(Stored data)
- Opening Delimiter -

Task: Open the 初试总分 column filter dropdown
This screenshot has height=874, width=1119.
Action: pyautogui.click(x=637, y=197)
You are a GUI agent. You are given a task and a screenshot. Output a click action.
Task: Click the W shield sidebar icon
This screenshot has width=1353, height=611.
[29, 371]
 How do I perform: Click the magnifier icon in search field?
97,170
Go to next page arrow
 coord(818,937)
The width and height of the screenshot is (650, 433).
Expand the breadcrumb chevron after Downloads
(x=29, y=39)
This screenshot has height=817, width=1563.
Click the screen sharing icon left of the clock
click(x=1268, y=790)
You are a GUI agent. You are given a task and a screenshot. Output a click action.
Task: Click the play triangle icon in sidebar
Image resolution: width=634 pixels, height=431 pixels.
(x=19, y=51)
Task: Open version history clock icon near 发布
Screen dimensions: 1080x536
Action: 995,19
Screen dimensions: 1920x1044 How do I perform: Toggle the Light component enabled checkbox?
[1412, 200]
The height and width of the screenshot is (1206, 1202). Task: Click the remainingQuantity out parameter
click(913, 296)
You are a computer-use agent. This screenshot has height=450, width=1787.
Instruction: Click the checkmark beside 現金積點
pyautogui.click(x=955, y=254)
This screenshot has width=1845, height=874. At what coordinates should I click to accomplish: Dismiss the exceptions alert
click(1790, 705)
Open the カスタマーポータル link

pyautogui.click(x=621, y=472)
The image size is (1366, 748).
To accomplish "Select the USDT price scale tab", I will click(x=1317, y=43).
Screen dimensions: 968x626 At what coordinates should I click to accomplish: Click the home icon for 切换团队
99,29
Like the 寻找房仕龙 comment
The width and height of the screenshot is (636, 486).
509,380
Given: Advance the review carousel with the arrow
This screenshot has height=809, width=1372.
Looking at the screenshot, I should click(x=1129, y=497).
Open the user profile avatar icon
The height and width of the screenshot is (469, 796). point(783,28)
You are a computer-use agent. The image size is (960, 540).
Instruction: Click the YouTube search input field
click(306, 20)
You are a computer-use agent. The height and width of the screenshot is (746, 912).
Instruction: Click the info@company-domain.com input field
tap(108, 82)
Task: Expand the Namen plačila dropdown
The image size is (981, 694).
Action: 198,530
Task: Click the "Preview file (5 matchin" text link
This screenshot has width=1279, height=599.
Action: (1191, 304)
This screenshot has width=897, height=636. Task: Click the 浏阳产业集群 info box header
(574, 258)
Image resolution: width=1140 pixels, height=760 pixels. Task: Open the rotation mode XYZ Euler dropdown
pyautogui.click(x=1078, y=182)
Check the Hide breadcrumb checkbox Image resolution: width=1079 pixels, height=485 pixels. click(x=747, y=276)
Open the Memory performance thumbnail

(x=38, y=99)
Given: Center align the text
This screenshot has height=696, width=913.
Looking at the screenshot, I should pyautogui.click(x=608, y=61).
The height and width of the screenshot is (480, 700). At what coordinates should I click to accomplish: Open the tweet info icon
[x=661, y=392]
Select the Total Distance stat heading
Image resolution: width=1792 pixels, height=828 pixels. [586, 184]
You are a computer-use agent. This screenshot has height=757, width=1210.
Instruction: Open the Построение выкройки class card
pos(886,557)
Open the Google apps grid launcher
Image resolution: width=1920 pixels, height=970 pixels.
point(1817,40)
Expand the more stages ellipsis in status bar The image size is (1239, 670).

- Closing Delimiter -

Task goal: Reproduce each line of the data containing the word "computer".

Worked solution:
You are a computer-use agent. This screenshot has height=450, width=1787.
You are a computer-use agent. The image size is (960, 540).
You are a computer-use agent. The height and width of the screenshot is (746, 912).
You are a computer-use agent. This screenshot has height=757, width=1210.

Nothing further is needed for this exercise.